__TASK TO CARRY OUT__
Answer these questions from the article below on the UK gas networks' investment plans.
1. How much investment does the Zero Carbon Commitment package call for?
2. Under which price control would the spending take place?
3. By what year do the gas networks say green hydrogen would become cost-competitive?

__SELECTED PASSAGE__
____________
UK’s gas networks call for £900m investment into zero-carbon infrastructure

Britain's five gas networks companies have today outlined plans to spend more than £900m on zero-carbon energy infrastructure and hydrogen deployment across the UK, subject to Government approval on funding.

UK’s gas networks call for £900m investment into zero-carbon infrastructure

The company has tied its loan to key targets, including reducing the amount of natural gas leakage from the gas network by at least 28% by the end of 2026

Cadent, National Grid, NGN, SGN, and Wales & West Utilities have today (28 May) a Zero Carbon Commitment package, calling for £904m in investment to spur the UK’s economic recovery from the COVID-19 crisis while helping the UK reach its net-zero target.

If approved, the spending would focus on projects across Britain between 2021 and 2026, under the RIIO-2 price control. The gas networks claim that spending could help the UK use “blue hydrogen” developed from carbon capture and storage projects, and “green hydrogen” from renewable electricity – with the latter becoming cost-competitive by 2030.
____________
__MATERIAL PROVIDED__
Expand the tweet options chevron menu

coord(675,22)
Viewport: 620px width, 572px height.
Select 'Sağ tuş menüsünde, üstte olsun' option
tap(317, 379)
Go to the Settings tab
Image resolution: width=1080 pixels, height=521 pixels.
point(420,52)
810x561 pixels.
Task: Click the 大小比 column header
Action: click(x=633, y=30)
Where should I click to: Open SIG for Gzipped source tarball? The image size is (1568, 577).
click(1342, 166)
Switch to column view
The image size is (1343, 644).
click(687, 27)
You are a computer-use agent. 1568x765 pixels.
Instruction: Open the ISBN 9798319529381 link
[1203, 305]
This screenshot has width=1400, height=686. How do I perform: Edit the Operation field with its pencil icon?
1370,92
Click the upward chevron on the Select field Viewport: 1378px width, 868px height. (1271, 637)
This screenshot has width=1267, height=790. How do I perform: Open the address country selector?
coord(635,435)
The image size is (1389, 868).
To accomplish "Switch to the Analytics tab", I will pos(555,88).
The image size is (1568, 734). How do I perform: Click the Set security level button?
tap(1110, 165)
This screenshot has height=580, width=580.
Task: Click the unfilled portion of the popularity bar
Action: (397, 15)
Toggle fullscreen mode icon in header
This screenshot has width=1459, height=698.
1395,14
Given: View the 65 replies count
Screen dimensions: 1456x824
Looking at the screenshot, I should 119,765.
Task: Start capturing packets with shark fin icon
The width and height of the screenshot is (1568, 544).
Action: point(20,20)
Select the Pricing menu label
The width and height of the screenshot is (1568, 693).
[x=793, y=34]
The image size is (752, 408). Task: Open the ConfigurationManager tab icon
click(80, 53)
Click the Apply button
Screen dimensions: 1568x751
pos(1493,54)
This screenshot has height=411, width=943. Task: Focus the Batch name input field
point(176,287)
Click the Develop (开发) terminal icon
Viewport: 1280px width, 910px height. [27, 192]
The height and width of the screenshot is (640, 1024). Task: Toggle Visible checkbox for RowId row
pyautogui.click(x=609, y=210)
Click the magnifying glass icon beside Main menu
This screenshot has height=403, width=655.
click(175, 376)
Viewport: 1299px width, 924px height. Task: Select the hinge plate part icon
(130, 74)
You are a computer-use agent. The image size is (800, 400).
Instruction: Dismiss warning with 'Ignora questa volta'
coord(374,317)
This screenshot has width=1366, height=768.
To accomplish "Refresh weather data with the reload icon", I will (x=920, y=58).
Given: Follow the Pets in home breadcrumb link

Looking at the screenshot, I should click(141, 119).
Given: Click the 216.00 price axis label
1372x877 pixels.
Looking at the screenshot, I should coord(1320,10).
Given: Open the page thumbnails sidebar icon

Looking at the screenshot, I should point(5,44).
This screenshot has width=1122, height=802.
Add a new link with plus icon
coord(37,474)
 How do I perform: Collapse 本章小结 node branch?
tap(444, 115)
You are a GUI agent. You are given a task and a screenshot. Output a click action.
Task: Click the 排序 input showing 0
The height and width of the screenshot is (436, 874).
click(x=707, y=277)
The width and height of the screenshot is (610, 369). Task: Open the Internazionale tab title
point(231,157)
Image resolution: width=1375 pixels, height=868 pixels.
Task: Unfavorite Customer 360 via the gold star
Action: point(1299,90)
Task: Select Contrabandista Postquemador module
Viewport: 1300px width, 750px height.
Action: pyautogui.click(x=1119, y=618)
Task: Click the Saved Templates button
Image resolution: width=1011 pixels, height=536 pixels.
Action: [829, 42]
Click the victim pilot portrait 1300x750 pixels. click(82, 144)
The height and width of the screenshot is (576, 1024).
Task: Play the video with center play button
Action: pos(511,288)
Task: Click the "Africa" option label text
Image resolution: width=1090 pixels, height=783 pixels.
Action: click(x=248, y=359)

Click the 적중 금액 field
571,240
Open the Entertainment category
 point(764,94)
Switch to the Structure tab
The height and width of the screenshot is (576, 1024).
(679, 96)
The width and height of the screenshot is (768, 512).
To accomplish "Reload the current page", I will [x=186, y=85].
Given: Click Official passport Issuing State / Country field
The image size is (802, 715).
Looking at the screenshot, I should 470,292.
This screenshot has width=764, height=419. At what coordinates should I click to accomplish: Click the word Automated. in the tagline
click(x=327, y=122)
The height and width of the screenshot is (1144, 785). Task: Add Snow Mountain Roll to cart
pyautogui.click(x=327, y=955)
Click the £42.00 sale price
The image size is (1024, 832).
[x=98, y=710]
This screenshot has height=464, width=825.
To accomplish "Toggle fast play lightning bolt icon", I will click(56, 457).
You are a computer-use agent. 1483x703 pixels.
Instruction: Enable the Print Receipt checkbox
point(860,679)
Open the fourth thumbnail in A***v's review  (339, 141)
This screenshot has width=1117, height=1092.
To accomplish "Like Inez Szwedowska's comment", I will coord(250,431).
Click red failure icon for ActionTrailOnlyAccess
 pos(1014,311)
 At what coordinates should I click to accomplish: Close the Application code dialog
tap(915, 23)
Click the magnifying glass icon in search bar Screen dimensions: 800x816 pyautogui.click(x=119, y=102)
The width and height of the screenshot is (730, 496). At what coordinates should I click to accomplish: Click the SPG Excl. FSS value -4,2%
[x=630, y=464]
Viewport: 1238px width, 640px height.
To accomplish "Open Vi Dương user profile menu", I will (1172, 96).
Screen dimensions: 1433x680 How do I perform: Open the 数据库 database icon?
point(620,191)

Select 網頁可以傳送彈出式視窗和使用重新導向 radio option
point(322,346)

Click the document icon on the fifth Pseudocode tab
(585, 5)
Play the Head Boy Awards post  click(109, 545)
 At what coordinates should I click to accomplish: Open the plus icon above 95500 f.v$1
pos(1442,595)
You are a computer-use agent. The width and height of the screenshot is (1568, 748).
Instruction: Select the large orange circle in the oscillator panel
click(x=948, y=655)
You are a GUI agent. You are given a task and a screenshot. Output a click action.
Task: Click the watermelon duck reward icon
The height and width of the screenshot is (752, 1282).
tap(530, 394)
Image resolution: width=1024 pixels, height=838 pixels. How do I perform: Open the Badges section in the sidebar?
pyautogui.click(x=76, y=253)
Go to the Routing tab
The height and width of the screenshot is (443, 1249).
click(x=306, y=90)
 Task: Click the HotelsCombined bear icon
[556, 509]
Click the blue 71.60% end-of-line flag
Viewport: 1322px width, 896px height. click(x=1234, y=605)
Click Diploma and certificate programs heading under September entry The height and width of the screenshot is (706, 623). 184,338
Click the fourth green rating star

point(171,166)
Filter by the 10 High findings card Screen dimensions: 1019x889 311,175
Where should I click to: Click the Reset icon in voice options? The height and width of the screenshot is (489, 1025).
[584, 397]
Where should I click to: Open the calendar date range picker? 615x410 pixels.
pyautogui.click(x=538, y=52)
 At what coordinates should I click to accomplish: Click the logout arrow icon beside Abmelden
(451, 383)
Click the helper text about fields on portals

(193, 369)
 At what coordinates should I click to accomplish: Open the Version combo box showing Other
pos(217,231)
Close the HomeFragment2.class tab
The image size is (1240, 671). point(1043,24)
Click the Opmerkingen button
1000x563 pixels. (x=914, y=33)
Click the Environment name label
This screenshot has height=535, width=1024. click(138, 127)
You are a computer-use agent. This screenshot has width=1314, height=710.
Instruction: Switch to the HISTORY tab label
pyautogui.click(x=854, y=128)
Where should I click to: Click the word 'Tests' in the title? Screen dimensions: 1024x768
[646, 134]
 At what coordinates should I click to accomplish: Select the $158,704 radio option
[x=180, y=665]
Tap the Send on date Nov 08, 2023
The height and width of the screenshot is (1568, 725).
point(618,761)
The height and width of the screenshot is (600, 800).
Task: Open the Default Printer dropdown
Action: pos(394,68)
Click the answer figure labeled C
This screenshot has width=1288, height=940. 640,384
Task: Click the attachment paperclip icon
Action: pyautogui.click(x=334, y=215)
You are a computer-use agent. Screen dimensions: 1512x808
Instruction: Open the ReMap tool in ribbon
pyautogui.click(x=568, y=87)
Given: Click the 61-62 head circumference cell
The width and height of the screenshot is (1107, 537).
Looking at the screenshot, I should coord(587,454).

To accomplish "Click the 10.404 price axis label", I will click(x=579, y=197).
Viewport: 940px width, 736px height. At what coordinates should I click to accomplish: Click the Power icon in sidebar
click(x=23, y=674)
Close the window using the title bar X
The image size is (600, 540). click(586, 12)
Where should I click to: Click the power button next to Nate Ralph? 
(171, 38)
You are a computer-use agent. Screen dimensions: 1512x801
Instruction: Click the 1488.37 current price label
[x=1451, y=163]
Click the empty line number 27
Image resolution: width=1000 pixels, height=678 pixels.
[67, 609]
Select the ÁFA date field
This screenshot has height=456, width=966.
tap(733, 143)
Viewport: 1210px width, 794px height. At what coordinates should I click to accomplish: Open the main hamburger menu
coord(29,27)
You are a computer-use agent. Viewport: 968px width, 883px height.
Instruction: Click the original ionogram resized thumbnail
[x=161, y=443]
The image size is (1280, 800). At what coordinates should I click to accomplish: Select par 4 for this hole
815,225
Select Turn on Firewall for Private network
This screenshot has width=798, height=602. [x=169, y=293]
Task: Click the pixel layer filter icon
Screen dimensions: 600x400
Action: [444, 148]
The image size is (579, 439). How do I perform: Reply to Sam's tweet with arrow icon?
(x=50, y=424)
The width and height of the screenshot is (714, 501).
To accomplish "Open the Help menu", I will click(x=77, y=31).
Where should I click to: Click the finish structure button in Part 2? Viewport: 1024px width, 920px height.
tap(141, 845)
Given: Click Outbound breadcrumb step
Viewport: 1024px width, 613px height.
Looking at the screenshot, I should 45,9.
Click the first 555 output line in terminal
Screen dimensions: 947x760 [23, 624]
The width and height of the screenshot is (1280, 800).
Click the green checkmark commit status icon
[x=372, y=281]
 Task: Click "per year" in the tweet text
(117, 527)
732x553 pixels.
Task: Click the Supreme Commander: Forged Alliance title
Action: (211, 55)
____________
__SOLUTION FOR THIS PROBLEM__
1. £904m
2. RIIO-2
3. 2030